中国における「コダック」に関する商標事情


 今、中国でも人気を集めている「コダック」の商標問題が注目を集めている。「コダック」は、任天堂が発売したゲーム「ポケモン」シリーズおよびそれを原作としたアニメ「ポケットモンスター」に登場するキャラクターであり、中国においても各種キャラクターグッズが流通しており、人気を集めている。版権元である任天堂は「コダック」の知的財産権登録を積極的に行ってきた。


 中国商標サイトを検索したところ、任天堂は2017年から中国で「コダック」の商標登録を行っており、現在は、様々な商品・サービス区分で、商標が登録されているようである。
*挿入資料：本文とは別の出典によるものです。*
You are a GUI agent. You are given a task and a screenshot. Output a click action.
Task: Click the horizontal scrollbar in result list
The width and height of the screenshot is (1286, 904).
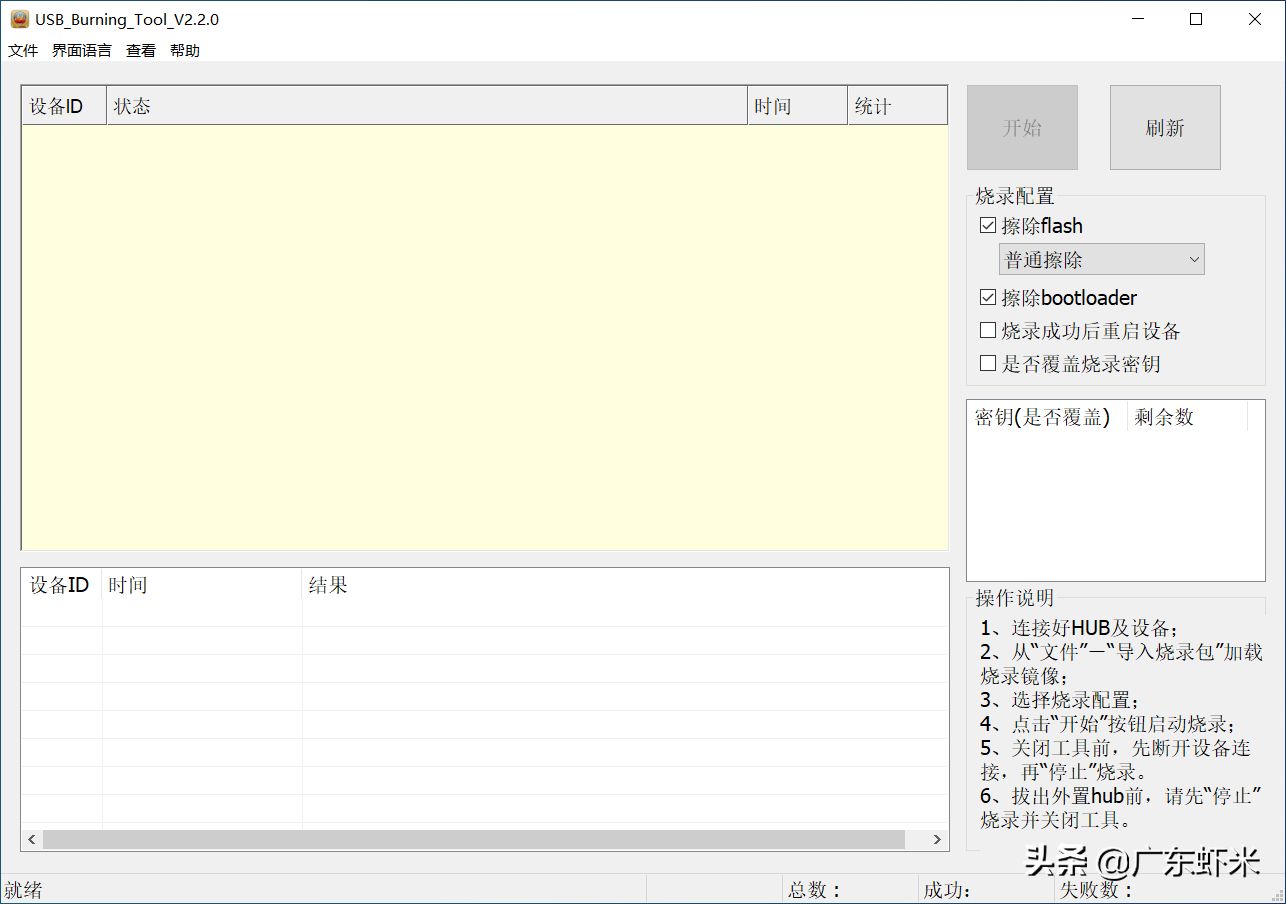coord(474,840)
これにもかかわらず、「コダック」に関連する商標は、任天堂以外にも多くの中国個人や会社から当該商標出願が行われており、しかも出願区分が幅広い傾向がある。


 こうした冒認登録被害に遭遇した場合、どのような対策を講じたら権利を守れるかについては、実際の被害状況や冒認出願人の実態を把握したうえで、都度、検討していくことが重要となる。「コダック」を例にとって見ると、中国での商標出願のタイミングは早く、他の冒認出願人の出願時期より早いため、先行権利となっている。このため、重要な商品区分においては、冒認出願人の類似商標を排除できている。


 そして、「コダック」という言葉は造語であり、一定の独創性があり、文字だけでは著作権の保護対象にならないとしても、一定の知名度のあるキャラクター名称として、著作権の保護対象となるはずである。また、これも商標出願に侵害してはいけない「先行権利」と言えるだろう。もし「コダック」の未登録区分において、他社からキャラクター図形付きで「コダック」が出願されたら、先行権利への侵害を主張することで、異議を講じることも考えられる。


 よって、外国企業が中国で商標出願を行う際には、中国の冒認商標が多発していることを念頭に置きつつ、中国の商標代理人とよく話し合い、核心的な区分に加えて、防衛のための区分も同時に出願する方法を取っていくやり方が有益だろうと思われる。そうしたら、冒認出願被害に遭遇したら、先行権利の証拠を持って、すばやく対応を講じることが出来るだろう。